Taką kipiącą energią, świetne napisaną książką jest wydana w 2011 roku przez Wydawnictwo „Axis Mundi” powieść Magia przeznaczenia – poplątane przez historię losy jednej rodziny, którą autorka prowadzi przez Polskę rozbiorową, zrewolucjonizowaną Rosję, przedwojenną Francję do Polski i Paryża lat ostatnich.

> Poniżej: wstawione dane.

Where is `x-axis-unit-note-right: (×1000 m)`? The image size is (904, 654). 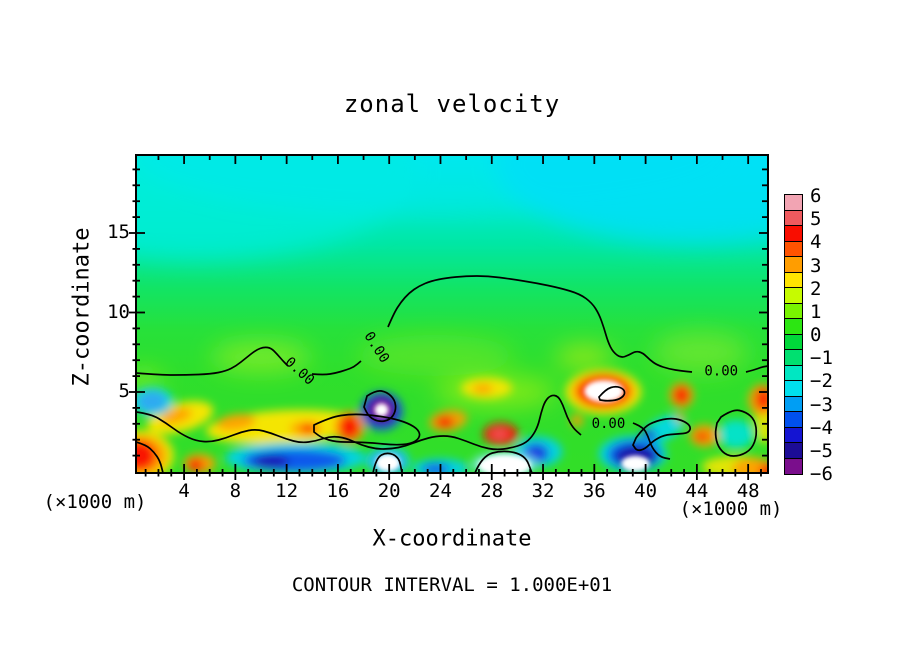
x-axis-unit-note-right: (×1000 m) is located at coordinates (731, 509).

W tej historii nie brak momentów tragicznych, ale nawet w tych najtrudniejszych dominuje chęć przetrwania i radość z życia. Podobnie jak w innych powieściach Rybałtowskiej i w tej główna rola należy do kobiet silnych duchem, które świadomie kształtują własny los, czasem wbrew przeznaczeniu, czasem świadomie mu ulegając.
Wartki styl, żywe dialogi, frapująca fabuła sprawiają, że Magię przeznaczenia czyta się jednym tchem, a potem chce się sięgnąć po kolejną książkę tej samej autorki. Polecam zatem jej sagę rodziną, którą rozpoczyna wydany przez Axis Mundi w 2008 roku tom, noszący tytuł Bez pożegnania; kolejne to Szkoła pod Baobabem (2008), Koło graniaste (2009) i Mea Culpa (2010).
Ta saga to losy matki i córki, poznaczone burzliwym wiekiem XX, opisane z perspektywy dziecka. Kobiety, wywiezione z Kresów Wschodnich na Syberię, przetrwają dzięki niezwykłemu hartowi matki. Z Armią Andersa trafiają do Afryki, a po wymarzonym powrocie do ojczyzny następuje ich brutalne spotkanie z polską rzeczywistością lat pięćdziesiątych i sześćdziesiątych XX wieku.
Wiele w tej sadze materiału autobiograficznego zarówno z Syberii, jak i z życia codziennego Polaków w Ugandzie czy zawartych w ostatnim tomie relacjach z wyjazdów zagranicznych z Zespołem Mazowsze. W poszczególnych częściach sagi wydarzenia tragiczne sąsiadują z humorystycznymi, nad beznadziejnością zwycięża radość życia i wiara w przetrwanie. Czas poświęcony lekturze tej sagi oraz innych powieści Rybałtowskiej z całą pewnością nie będzie czasem straconym.